** EXTRAIT DU TEXTE **
※
Jean-Jacques Corrio,
Les Pennes-Mirabeau (13)
Adieu à Daniel Bensaïd
Mardi 12 janvier, Daniel Bensaïd est mort. Le lendemain l’Humanité publiait de lui un très beau portrait. Il parle devant un micro. Son visage est anguleux. Sa joue droite s’affaisse légèrement, soulignée par une ride. Sa maigreur trahit la fatigue. Mais il a, derrière ses lunettes, un regard qui semble percer l’objet pour atteindre l’idée, et qui s’égare dans un lointain connu de lui seul. Il lève un index annonciateur, comme s’il voulait susciter l’attention d’un auditoire appelé à entendre quelque paradoxe qui pulvérise les lieux communs ou à méditer une de ces abstractions qui marquent sa manière. La coïncidence a voulu que mon livre de chevet actuel soit justement cet Éloge de la résistance à l’air du temps qu’il venait d’écrire. Je le suis de loin dans une pensée difficile où s’épanouit un marxisme critique. Sur le chemin encombré des idées, c’est un compagnon de bon aloi vers qui on va en quête de la bonne orientation politique, comme on userait d’une boussole. […] Je ne le connaissais pas personnellement. Je ne l’ai jamais vu ni entendu. Je regrette aujourd’hui de ne pas avoir honoré les invitations d’amis de la LCR à aller l’entendre aux journées d’été de Leucate. Voici venu le temps de l’absence. Je mesure le désarroi de ses camarades de parti à l’aune de ma propre tristesse.
Georges Apap, Béziers
L’Afpa en détresse
Salarié de l’Association pour la formation professionnelle des adultes (Afpa), je souhaite donner quelques informations au sujet de son démantèlement […]. L’Afpa est, comme d’autres organismes, victime du transfert d’activités de l’État vers les collectivités territoriales et, à terme, susceptible d’être privatisée. Jusqu’à maintenant, c’est directement par l’État que l’Afpa disposait de fonds pour la formation professionnelle et la reconversion des chômeurs
(de 17 à plus de 50 ans).
※
** DONNÉES ENREGISTRÉES **
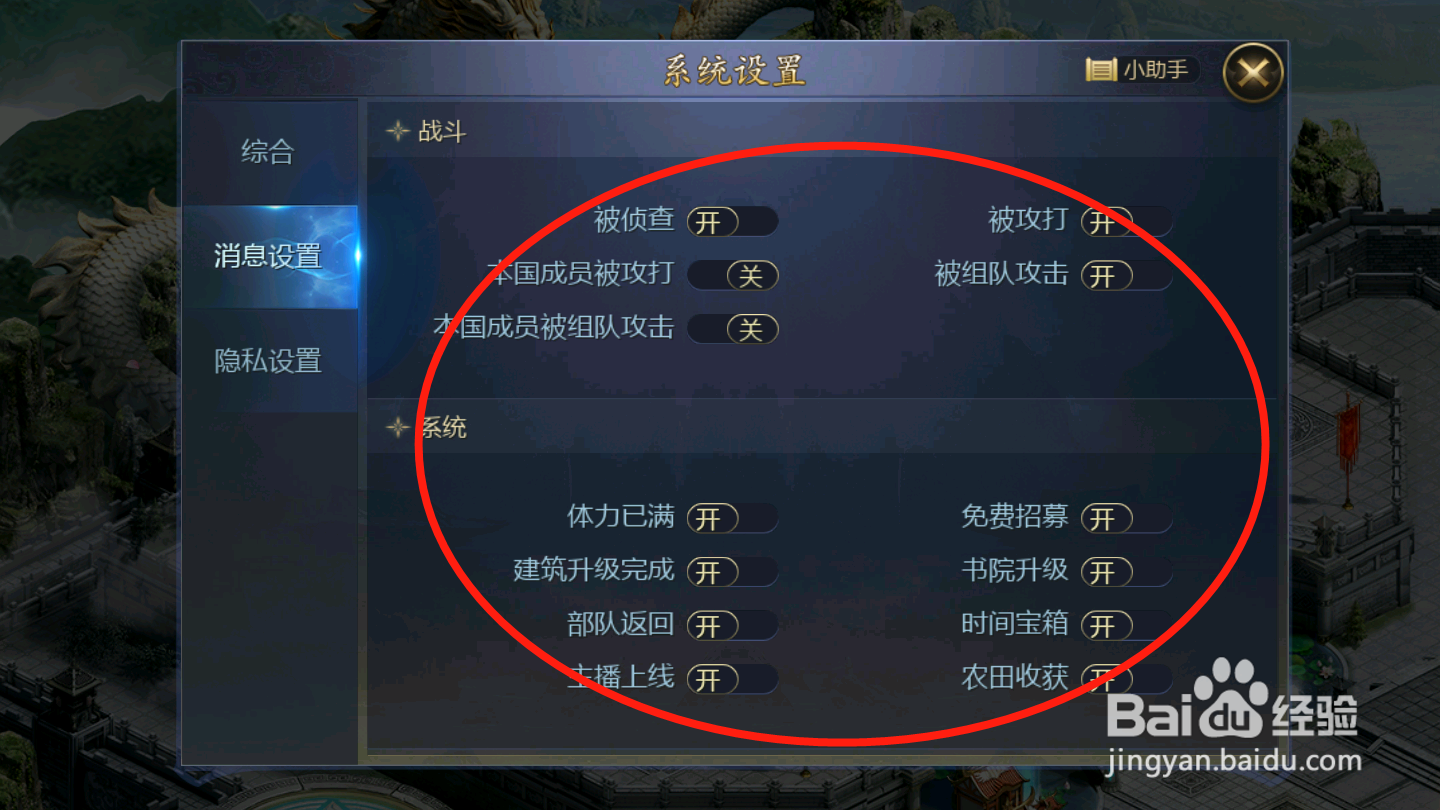
Task: Switch to the 综合 tab
Action: [x=268, y=152]
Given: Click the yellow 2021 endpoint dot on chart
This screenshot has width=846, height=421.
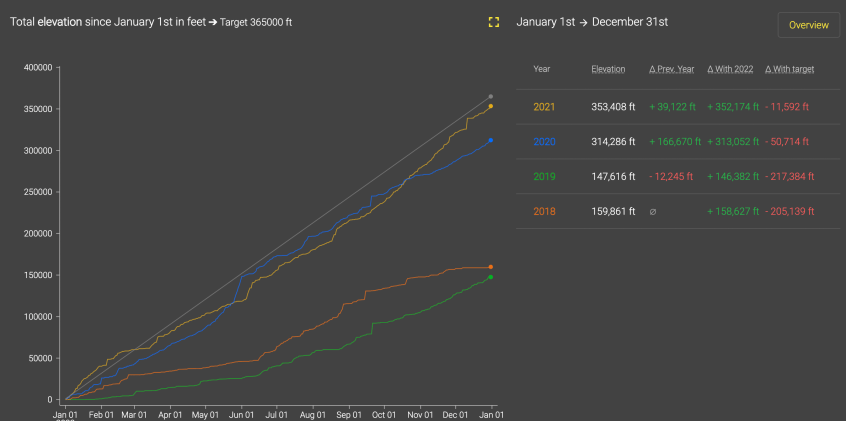Looking at the screenshot, I should pyautogui.click(x=490, y=106).
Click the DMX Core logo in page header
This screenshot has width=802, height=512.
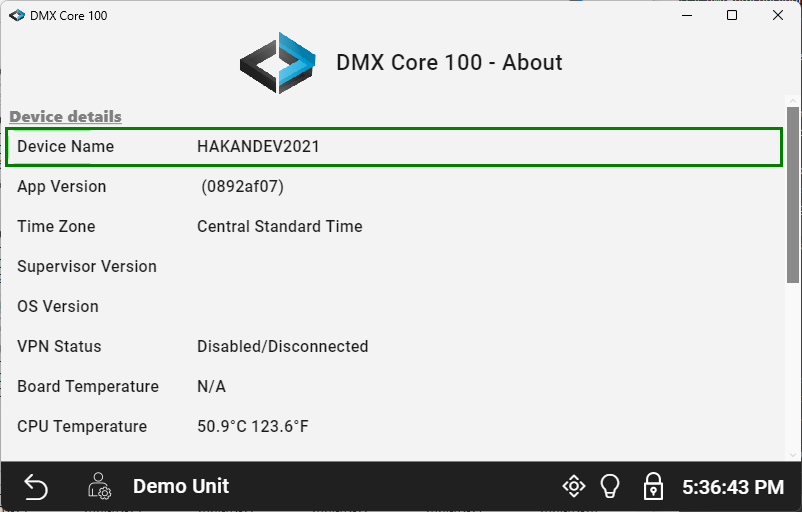pos(278,63)
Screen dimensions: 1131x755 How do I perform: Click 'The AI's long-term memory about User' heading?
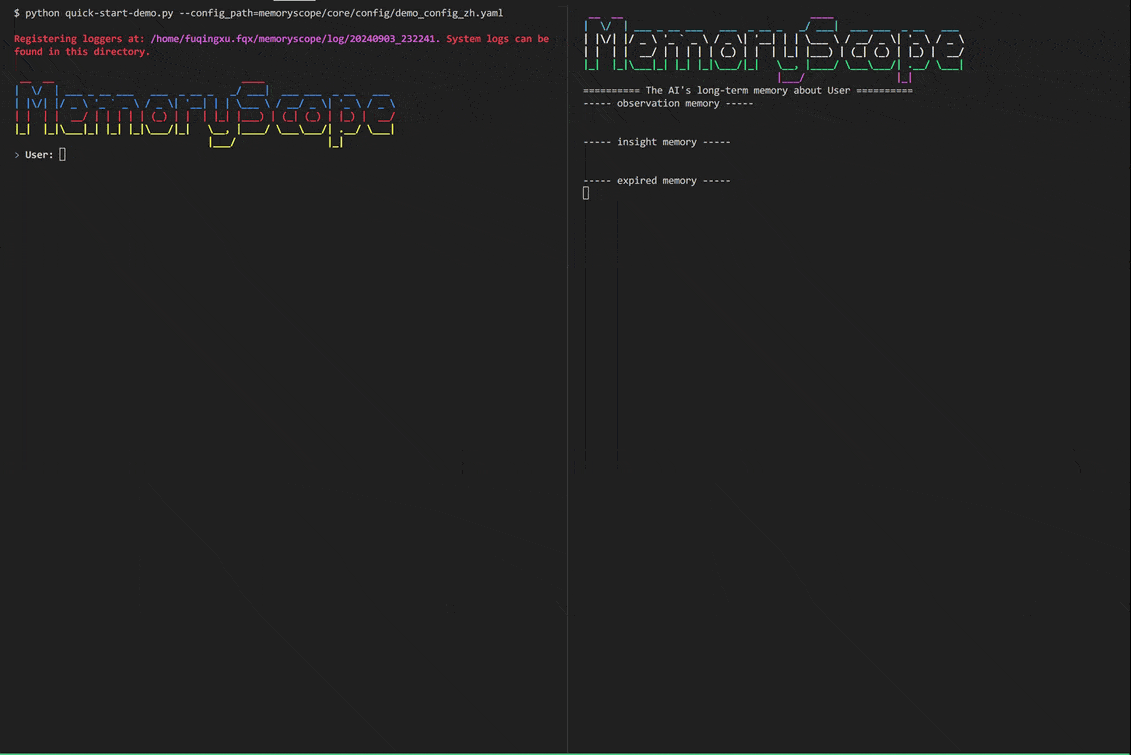point(748,91)
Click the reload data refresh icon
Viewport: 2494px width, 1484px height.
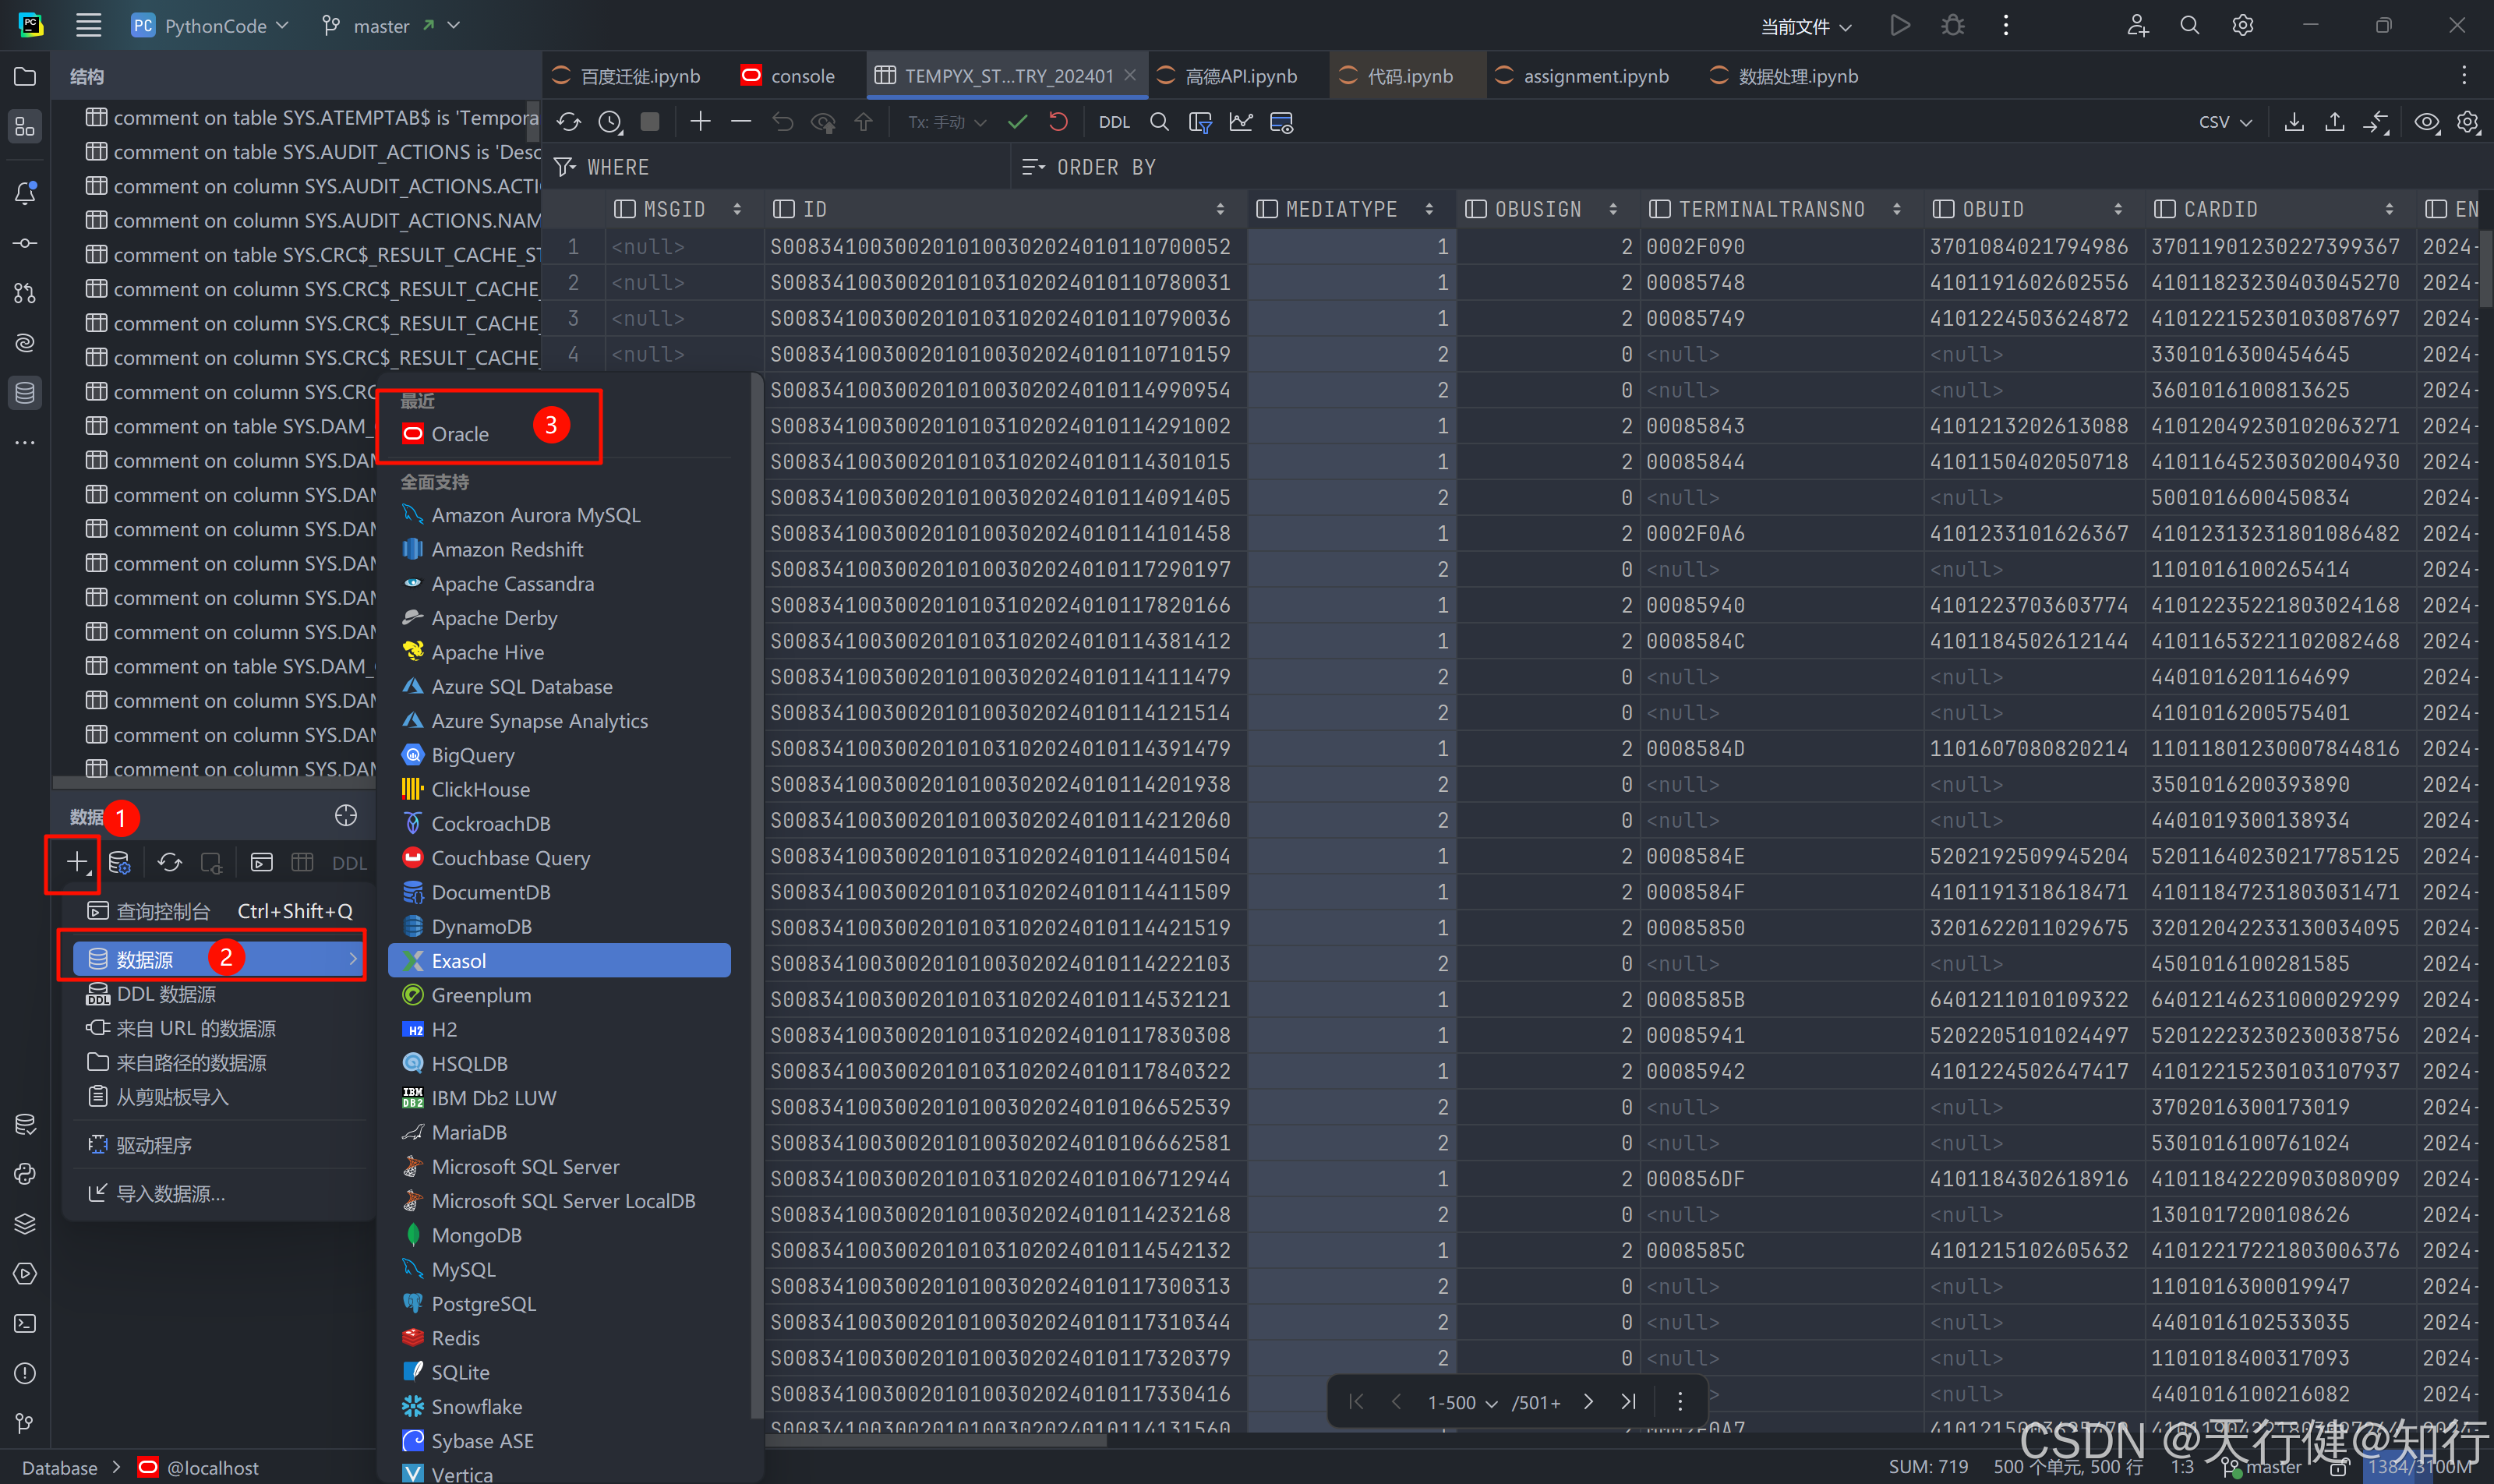pos(569,122)

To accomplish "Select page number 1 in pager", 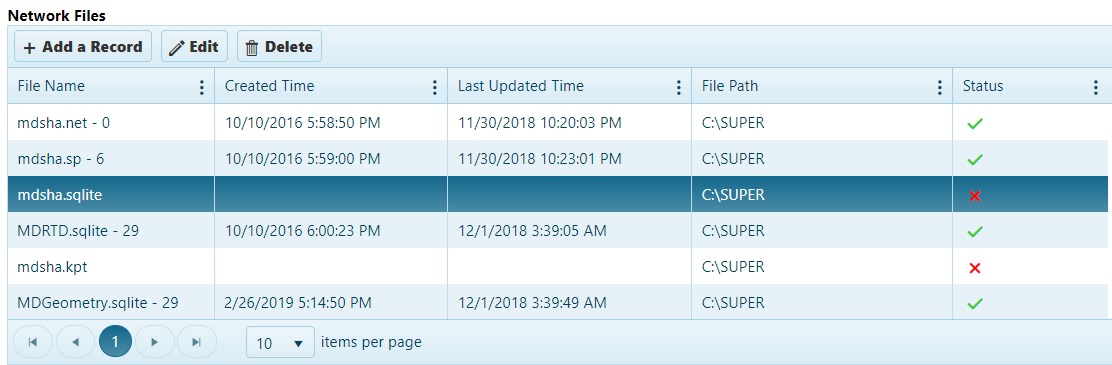I will click(116, 342).
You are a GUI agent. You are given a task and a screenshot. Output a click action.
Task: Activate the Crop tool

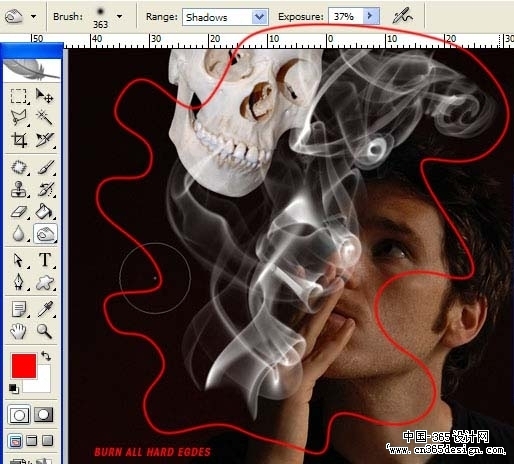19,139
※
** TÂCHES À RÉALISER **
**a)** Répondez aux questions suivantes d'après l'extrait du texte :
(i) Quel jour Daniel Bensaïd est-il mort ?
(ii) Dans la lettre « Adieu à Daniel Bensaïd », quel ouvrage est cité comme livre de chevet ?
(iii) Quel est le nom complet de l'Afpa ?
**b)** Poursuivez la lettre « L'Afpa en détresse » de l'extrait du texte à la suite de sa dernière phrase.
Les données n'ont aucun rôle dans cet exercice.

** RÉSULTATS DE L'EXERCICE **
**a)**
(i) Le mardi 12 janvier.
(ii) Éloge de la résistance à l'air du temps.
(iii) L'Association pour la formation professionnelle des adultes.

**b)**
Aujourd’hui, l’État se désengage,
et c’est chaque conseil régional (loi d’août 2004) qui dispose de ce budget. Celui-ci pourra être attribué à d’autres organismes de formation, suivant des appels d’offres. Les conséquences se font déjà sentir : des programmes de formation raccourcis, avec de moins en moins de matériel et moins de personnel pour plus de compétences à développer et de production (gel des embauches, abandon des contrats CDD, fin du service d’orientation – de 2000 à 3 500 emplois sur 12 000 vont disparaître), les formations non rentables supprimées, l’externalisation de services entiers. C’est aussi la fin d’une gestion tenant compte des revenus des stagiaires : la fin de l’hébergement gratuit pour les bénéficiaires éloignés de leur centre de formation, un prix des repas plus élevé. Et cela au détriment des usagers et du personnel déjà en souffrance (comme à Pôle emploi, France Télécom, La Poste…). Bref, pour s’aligner sur la concurrence, une offre de formation au rabais.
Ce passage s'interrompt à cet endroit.